The 2022 Guamanian gubernatorial election took place on November 8, 2022, to elect the governor of Guam. Incumbent Democratic governor Lou Leon Guerrero, who was elected in 2018 with 50.7% of the vote, sought a second term. She faced former Republican governor Felix Camacho.

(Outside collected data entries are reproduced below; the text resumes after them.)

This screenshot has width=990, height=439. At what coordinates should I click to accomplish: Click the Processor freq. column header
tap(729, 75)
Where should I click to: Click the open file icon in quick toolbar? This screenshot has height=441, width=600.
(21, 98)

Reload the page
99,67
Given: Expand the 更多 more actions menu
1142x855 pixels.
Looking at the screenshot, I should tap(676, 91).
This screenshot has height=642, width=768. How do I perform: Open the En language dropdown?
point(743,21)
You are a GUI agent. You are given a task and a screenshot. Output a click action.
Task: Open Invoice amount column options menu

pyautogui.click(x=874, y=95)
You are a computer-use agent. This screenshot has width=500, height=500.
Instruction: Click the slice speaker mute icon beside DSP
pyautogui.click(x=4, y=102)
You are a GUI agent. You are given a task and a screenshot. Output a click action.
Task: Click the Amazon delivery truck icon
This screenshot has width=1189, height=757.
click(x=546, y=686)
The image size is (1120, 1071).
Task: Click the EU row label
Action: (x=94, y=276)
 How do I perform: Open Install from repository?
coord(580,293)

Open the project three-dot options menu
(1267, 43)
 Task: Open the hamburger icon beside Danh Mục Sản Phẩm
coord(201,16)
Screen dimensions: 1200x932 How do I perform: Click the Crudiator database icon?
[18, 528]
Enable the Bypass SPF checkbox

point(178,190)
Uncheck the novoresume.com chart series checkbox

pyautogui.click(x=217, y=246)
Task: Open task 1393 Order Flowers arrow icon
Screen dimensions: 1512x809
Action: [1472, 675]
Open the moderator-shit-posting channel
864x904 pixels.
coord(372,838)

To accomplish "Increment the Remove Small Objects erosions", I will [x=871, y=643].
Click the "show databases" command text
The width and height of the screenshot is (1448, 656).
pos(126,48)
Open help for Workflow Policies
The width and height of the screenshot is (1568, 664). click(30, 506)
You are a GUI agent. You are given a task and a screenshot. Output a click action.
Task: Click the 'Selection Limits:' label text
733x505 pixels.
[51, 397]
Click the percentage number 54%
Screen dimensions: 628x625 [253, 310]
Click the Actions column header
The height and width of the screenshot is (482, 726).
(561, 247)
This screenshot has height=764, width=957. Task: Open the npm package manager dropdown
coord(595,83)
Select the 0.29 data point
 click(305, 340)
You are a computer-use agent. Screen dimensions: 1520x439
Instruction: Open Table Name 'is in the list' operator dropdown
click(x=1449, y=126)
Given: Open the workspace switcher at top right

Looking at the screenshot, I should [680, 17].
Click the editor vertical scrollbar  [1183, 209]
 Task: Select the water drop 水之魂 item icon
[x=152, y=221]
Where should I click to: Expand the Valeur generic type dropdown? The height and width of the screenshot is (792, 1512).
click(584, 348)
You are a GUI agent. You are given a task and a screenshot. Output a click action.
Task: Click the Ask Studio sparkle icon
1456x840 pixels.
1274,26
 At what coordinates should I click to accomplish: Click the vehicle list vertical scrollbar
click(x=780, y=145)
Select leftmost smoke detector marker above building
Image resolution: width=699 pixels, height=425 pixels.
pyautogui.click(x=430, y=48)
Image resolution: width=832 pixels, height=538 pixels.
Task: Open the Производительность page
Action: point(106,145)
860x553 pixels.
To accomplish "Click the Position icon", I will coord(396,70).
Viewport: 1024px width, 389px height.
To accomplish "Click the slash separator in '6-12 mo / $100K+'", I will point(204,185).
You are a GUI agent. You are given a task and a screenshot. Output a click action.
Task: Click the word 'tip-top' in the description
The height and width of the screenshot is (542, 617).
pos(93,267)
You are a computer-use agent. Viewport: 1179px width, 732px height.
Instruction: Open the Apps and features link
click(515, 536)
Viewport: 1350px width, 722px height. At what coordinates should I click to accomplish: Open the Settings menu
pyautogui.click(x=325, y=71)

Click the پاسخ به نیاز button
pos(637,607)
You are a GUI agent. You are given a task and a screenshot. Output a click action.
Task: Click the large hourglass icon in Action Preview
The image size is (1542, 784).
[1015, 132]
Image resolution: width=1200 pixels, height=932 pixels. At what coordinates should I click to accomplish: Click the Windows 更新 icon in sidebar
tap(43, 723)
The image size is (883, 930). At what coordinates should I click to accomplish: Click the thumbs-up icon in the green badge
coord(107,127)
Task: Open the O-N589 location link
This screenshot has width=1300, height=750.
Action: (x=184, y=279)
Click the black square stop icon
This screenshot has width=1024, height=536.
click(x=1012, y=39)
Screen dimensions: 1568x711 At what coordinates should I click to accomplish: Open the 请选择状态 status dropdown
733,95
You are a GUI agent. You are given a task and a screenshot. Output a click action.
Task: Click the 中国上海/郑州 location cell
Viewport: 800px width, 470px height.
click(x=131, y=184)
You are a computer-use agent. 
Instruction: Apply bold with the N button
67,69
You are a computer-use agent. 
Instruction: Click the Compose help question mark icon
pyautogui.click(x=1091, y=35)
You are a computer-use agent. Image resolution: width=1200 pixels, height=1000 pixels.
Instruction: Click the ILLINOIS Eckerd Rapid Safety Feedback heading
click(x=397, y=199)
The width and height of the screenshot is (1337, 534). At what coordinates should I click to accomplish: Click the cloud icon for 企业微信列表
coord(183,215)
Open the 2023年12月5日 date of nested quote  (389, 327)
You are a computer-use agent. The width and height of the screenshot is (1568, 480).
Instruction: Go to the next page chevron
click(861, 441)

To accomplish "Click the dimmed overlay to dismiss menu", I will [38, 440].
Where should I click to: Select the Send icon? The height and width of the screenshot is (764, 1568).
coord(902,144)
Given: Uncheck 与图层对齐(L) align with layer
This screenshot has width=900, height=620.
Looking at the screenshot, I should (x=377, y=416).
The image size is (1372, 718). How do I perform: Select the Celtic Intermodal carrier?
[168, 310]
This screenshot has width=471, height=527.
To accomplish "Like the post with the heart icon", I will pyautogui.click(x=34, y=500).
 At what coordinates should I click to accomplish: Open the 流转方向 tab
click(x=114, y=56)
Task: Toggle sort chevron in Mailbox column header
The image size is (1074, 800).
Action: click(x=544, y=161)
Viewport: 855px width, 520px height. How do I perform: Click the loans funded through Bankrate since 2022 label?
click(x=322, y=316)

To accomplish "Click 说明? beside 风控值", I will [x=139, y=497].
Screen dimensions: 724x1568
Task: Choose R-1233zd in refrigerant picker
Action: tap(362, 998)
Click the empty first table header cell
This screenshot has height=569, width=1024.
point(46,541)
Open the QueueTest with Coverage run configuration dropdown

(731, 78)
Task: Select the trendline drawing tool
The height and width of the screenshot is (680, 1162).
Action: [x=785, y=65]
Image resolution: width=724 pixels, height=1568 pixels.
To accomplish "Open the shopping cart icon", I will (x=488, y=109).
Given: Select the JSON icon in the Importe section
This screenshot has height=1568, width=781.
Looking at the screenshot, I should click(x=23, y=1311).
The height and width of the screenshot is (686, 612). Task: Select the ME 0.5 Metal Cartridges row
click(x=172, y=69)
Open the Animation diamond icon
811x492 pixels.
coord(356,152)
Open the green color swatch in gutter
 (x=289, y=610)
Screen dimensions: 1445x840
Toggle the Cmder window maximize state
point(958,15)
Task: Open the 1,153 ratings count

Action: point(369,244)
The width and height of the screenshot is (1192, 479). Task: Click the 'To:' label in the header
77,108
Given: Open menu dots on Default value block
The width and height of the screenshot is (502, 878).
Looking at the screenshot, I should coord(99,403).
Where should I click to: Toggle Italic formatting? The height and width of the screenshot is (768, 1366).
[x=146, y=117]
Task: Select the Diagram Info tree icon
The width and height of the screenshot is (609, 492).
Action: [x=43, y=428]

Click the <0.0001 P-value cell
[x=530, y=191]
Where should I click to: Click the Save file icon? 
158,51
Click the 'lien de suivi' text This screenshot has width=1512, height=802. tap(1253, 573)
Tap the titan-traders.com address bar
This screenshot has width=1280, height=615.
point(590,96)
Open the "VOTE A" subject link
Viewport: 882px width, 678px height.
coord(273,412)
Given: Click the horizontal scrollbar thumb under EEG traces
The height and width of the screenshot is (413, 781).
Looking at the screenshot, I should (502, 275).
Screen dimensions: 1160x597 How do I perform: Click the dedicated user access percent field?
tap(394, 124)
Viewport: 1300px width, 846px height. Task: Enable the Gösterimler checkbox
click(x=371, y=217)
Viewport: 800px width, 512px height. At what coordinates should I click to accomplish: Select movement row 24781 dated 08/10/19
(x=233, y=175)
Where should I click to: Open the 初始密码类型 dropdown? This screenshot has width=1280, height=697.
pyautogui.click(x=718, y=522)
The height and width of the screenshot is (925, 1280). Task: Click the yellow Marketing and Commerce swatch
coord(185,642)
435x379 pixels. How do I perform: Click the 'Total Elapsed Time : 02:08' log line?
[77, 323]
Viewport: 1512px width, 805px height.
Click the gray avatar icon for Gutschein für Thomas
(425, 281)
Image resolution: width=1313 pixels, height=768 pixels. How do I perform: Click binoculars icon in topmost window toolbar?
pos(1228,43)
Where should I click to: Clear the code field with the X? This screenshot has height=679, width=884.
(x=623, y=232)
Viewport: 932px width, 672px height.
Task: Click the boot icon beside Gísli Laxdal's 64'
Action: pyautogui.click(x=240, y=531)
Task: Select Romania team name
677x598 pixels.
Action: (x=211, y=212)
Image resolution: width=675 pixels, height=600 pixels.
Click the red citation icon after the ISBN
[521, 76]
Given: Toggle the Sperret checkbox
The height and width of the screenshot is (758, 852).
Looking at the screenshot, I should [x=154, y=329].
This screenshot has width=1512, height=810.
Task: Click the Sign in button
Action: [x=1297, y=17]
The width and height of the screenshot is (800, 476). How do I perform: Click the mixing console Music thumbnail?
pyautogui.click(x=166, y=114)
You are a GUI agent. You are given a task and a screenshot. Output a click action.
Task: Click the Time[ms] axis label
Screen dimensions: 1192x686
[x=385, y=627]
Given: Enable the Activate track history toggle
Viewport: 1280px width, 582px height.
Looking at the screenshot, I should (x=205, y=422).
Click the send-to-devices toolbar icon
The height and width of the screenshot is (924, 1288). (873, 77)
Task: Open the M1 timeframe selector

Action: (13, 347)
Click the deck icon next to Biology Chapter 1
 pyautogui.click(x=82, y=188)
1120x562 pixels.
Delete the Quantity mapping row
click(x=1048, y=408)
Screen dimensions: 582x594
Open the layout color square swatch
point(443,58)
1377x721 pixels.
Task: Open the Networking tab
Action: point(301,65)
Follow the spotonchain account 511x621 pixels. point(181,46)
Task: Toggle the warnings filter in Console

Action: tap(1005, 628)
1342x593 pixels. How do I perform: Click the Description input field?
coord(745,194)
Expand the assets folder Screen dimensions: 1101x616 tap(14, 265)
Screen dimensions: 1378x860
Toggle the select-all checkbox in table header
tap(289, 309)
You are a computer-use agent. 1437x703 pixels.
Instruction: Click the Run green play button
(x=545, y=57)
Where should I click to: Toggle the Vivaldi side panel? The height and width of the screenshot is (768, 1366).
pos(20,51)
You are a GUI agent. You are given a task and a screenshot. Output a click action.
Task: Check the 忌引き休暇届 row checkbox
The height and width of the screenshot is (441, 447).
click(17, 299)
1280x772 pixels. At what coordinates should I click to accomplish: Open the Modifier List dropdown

Guerrero defeated Camacho in the general election, winning a second term as governor. Guerrero was the first Democratic governor of Guam elected to a second term in office since Carl Gutierrez in 1998.

== Background ==

In 2018, Lou Leon Guerrero became the first woman elected governor of Guam, as well as the first Democrat elected to the office in twenty years. During her tenure in office, Leon Guerrero led the territory's response to the COVID-19 pandemic.

==Democratic primary==
===Candidates===
====Nominee====
- Lou Leon Guerrero, incumbent governor
  - Josh Tenorio, incumbent lieutenant governor

====Eliminated in primary====
- Michael San Nicolas, incumbent Delegate to the U.S. House of Representatives
  - Sabrina Salas Matanane, KUAM managing director for local productions

=== Campaign ===
Leon Guerrero was challenged in the Democratic primary by San Nicolas, who had represented Guam's at-large congressional district in the U.S. House of Representatives since 2019. San Nicolas' campaign emphasized improving staffing at the Guam Behavioral and Wellness Center in order to better respond to drug addiction and mental health issues on the island. San Nicolas criticized Leon Guerrero's record on land return for Chamorro communities, and alleged insufficient transparency regarding the Simon Sanchez High School rehabilitation project.

===Results===

Democratic primary results
| Party |  | Candidate | Votes | % |
|---|---|---|---|---|
|  | Democratic | Lou Leon Guerrero (incumbent); Josh Tenorio (incumbent); | 12,224 | 62.49% |
|  | Democratic | Michael San Nicolas; Sabrina Salas Matanane; | 7,309 | 37.37% |
|  | Write-in |  | 27 | 0.14% |
| Total votes |  |  | 19,560 | 100.0% |

==Republican primary==
===Candidates===
====Nominee====
- Felix Camacho, former governor (2003–2011)
  - Vicente "Tony" Ada, incumbent territorial legislator

====Declined====
- James "Jim" Moylan, former Guam Senate Minority Leader (running for delegate)

===Results===

Republican primary results
| Party |  | Candidate | Votes | % |
|---|---|---|---|---|
|  | Republican | Felix Camacho; Tony Ada; | 3,008 | 99.41% |
|  | Write-in |  | 18 | 0.59% |
| Total votes |  |  | 3,026 | 100.0% |

==General election==

=== Campaign ===
During the general election, Democratic primary runners-up San Nicolas and his running mate, Salas Matanane, publicly urged Guamanians to vote against Leon Guerrero's reelection.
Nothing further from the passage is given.